One of the stand-out observation in the report is that 65% of Woolworths' new stores opened since 2011 have been in postcodes that already have a Woolworths store. Taking guidance from the UK experience, the analysts think both Coles and Woolies will now focus on increasing their gross margin and thus create fertile ground for competitive discounter Aldi whose inroads are only to become more harmful to the incumbents. The remedy would be to close stores, pay less out to shareholders and accept a temporary dip in profitability, offer the analysts, but what are the chances of that happening?
Morgan Stanley cut its earnings estimates for the years ahead, but the revised estimates are still largely in line with what most peers have penciled in without the grand warning of a potential de-rating for the sector, Woolworths in particular. The analysts believe diversification will provide more of an offset for Wesfarmers and Metcash. Its rating for Woolworths is Underweight, combined with In-Line for the sector overall. But it's the price target that will attract everybody's attention: $31. Only the long-standing bears at BA-Merrill Lynch sit lower, at $27. Consensus sits around $35.50 (and that's including BA-ML but excluding MS). The share price is closer to $38.

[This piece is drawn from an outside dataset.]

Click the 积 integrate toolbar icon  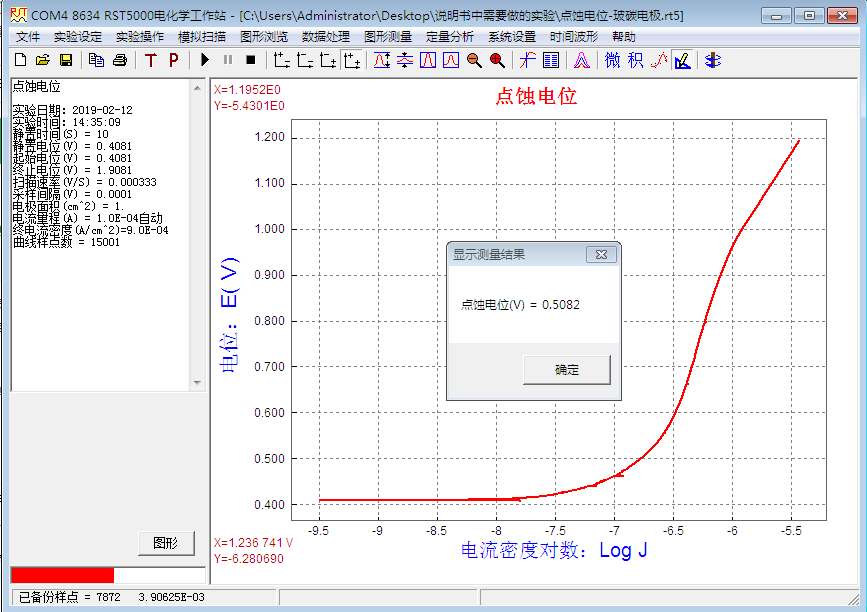636,60
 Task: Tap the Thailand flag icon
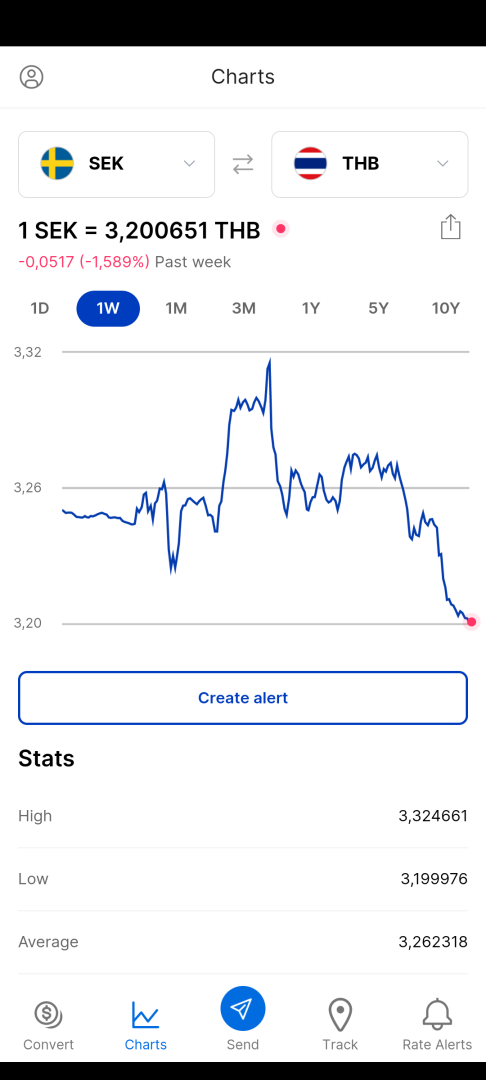pyautogui.click(x=310, y=164)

Your Editor Amongst The 30
Last week, Business Insider Australia published its list of "30 Of The Best People To Follow On Twitter For Australian Economics And Markets News" and Your Editor was included on position number 29. Thanks to Robert for pointing it out. Here's the full list:
(This story was written on Monday, 26 May 2014. It was published on the day in the form of an email to paying subscribers at FNArena).
(Do note that, in line with all my analyses, appearances and presentations, all of the above names and calculations are provided for educational purposes only. Investors should always consult with their licensed investment advisor first, before making any decisions. All views are mine and not by association FNArena's – see disclaimer on the website)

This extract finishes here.